*INPUT FOR THIS TASK*:
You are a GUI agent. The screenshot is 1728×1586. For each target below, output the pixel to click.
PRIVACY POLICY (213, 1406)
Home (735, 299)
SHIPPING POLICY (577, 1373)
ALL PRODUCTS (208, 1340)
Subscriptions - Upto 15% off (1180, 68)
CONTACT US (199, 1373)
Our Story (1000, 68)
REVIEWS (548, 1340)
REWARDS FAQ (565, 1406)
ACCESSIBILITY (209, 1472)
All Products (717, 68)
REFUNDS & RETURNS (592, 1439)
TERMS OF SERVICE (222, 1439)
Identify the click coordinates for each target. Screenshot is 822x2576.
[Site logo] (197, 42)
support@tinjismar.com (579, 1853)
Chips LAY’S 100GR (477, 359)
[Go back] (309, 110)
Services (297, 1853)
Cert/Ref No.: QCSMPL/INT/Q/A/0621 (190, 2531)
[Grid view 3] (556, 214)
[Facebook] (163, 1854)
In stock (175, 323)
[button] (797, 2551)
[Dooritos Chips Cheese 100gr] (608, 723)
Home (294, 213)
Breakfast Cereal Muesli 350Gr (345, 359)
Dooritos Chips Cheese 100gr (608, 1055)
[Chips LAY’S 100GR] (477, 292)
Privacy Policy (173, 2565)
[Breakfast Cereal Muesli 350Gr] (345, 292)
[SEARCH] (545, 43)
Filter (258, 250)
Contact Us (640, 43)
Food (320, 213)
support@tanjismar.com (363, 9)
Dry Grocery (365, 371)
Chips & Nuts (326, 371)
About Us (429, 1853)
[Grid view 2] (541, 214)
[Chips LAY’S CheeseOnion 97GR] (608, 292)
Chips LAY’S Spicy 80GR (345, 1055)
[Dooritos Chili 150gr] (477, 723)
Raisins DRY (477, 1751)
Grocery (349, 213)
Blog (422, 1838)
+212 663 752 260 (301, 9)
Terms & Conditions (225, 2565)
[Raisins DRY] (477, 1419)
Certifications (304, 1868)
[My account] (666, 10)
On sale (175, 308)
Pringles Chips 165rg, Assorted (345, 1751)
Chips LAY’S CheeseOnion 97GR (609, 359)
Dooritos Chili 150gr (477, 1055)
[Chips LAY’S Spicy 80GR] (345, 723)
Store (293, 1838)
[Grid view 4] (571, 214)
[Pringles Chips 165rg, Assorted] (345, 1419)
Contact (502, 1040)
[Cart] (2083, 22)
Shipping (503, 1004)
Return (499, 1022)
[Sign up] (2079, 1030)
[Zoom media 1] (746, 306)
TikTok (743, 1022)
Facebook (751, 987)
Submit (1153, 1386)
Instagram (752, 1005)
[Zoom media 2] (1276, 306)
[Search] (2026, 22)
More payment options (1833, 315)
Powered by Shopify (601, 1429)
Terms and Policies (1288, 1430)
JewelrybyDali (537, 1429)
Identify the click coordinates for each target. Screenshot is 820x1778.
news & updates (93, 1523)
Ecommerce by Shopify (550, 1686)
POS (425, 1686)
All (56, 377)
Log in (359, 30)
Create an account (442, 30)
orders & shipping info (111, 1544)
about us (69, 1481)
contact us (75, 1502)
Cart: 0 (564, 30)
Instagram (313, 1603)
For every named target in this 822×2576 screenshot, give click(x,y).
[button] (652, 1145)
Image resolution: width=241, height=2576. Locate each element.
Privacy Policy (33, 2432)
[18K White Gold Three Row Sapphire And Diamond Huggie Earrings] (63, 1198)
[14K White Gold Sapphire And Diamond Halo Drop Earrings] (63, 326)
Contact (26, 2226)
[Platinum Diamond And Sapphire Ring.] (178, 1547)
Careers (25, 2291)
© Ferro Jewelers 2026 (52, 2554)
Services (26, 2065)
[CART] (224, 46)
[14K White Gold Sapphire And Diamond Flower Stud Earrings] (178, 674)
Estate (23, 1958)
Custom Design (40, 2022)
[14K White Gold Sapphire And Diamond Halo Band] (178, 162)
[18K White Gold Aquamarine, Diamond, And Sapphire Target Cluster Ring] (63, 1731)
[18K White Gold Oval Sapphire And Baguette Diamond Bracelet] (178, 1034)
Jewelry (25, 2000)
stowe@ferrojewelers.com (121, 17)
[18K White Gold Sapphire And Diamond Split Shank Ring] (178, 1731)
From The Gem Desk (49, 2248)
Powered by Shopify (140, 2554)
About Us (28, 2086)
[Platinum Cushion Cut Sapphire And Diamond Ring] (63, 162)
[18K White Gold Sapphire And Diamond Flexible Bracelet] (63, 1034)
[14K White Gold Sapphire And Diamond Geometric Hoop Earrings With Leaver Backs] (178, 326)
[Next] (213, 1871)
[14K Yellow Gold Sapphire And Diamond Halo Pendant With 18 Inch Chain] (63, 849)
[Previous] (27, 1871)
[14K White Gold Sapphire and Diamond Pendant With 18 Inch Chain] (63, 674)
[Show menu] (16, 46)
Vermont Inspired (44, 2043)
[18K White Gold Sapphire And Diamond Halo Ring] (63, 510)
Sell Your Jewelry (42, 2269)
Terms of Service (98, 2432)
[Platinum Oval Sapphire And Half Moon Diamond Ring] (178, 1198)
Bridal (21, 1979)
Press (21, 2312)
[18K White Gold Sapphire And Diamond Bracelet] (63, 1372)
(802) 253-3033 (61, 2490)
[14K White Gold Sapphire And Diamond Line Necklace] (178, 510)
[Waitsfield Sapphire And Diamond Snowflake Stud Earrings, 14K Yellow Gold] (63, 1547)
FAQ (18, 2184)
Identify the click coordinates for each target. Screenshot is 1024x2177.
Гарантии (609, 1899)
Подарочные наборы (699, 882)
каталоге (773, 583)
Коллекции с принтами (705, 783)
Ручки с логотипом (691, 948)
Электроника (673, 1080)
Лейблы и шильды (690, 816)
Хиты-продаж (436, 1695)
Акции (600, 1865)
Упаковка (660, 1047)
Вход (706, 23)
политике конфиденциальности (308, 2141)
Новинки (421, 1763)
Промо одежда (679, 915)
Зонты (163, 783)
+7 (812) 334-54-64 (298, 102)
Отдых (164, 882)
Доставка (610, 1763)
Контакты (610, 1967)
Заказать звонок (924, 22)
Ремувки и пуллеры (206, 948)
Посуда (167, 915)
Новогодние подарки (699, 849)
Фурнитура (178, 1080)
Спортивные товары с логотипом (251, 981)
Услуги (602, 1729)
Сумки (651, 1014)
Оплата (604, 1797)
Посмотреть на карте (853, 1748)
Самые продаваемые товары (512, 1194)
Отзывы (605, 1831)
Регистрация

*HOW TO COMPLETE THIS TASK*:
When a line in the listing above holds the word "Identify", copy it.

*ANSWER TO THE PROBLEM*:
Identify the click coordinates for each target. Screenshot is 822x2576.
Identify the click coordinates for each target. Screenshot is 820x1778.
Identify the click coordinates for each target. Screenshot is 1024x2177.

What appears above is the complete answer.